The vector index was simple to calculate and required only a mosquito surveillance and testing program, thereby saving costs associated with sentinel chicken maintenance and sampling and dead bird reporting and testing programs. Unfortunately, this measure did not have preestablished risk thresholds. In our study, it appeared that setting the threshold to >0 (i.e., whenever mosquito infection was detected) would be adequate for predicting human cases in urban settings, such as Los Angeles, where Cx. p. quinquefaciatus mosquitoes are the primary vectors and temperatures generally permit viral amplification. The estimates of the vector index increased before case occurrence in 5 of the 7 years. The sensitivity and specificity were comparable with those of the CMVRA, but the likelihood ratio positive was the greatest of all risk estimates. The likelihood ratio negative was better than that of the DYCAST but not as good as that of the CMVRA. Therefore, the vector index was moderate at predicting high-risk periods and very good at predicting low-risk periods. The measure of risk associated with a high-risk value, assessed by the Mantel-Haenszel relative risk, was also better than the DYCAST risk estimate but not as good as either CMVRA threshold.
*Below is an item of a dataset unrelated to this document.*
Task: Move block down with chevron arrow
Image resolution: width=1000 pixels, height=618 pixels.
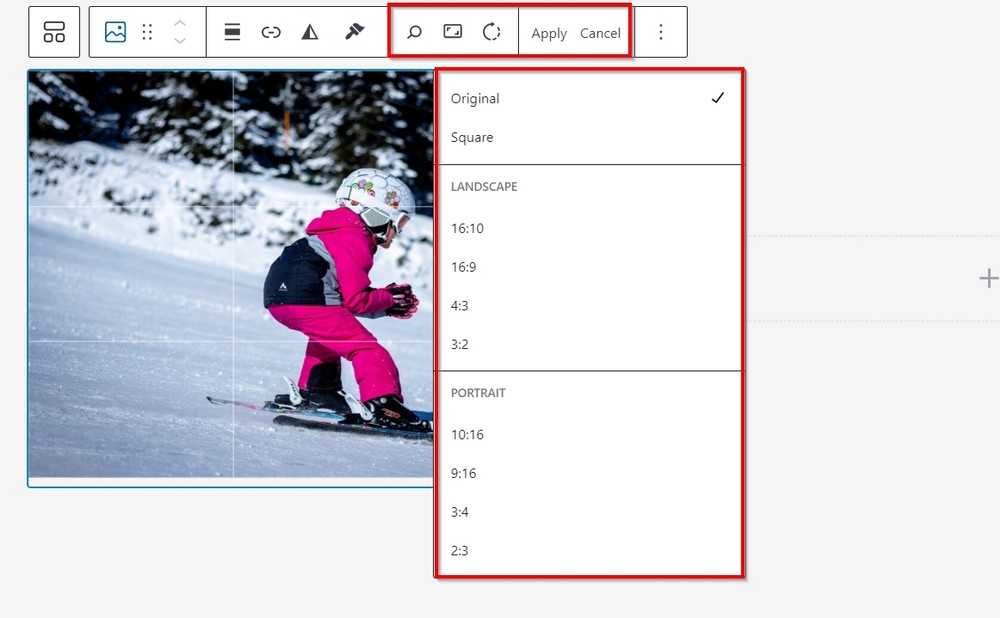Action: pyautogui.click(x=180, y=41)
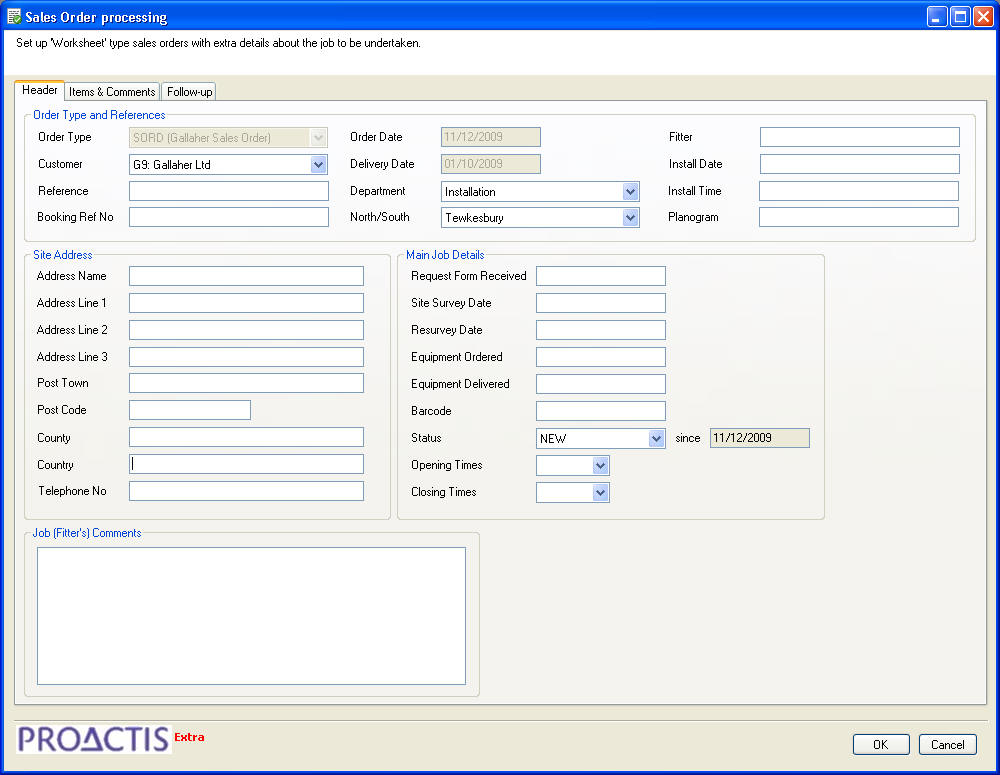Select the Fitter input field

[859, 137]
The DYCAST risk estimate was useful in years with amplified enzootic transmission, when dead birds were considered the primary WNV surveillance indicator (4,37–39
). However, after the initial epidemic, WNV activity has been progressively more difficult to predict by using DYCAST because of reduced reporting to the California Dead Bird Hotline. Whether this decrease resulted from truly decreased numbers of dead birds as bird populations became progressively more resistant to infection or to public apathy/decreased awareness was not possible to ascertain. Losing time precision by aggregating estimates clearly increased measures of validity, which considering the uncertainty regarding time between WNV exposure and disease onset seemed appropriate to improve predictive power. The sensitivity of the weekly DYCAST risk estimate was similar to that of the CMVRA, but the specificity, PPV, likelihood ratio positive, and likelihood ratio negative were all uniformly worse than the other 2 methods, even when aggregated spatially. Additionally, the measure of relative risk associated with risk estimates was less than that of the CMVRA and the vector index.
In conclusion, critical decisions on intervention by using risk estimates require knowledge of the strengths and weaknesses of the selected method to respond in an adequate and timely manner to prevent human cases while reducing unnecessary response and costs associated with falsely identified high-risk periods. The goals we set for a good WNV risk estimate were a balance of these attributes and were achieved best in urban and suburban Los Angeles by the CMVRA by using the 2.6 epidemic planning threshold. In light of this finding, an evaluation of the CMVRA should be done in other ecologic settings with transmission driven by other vector species to determine whether the threshold should be adjusted to provide better antecedent estimates of human risk.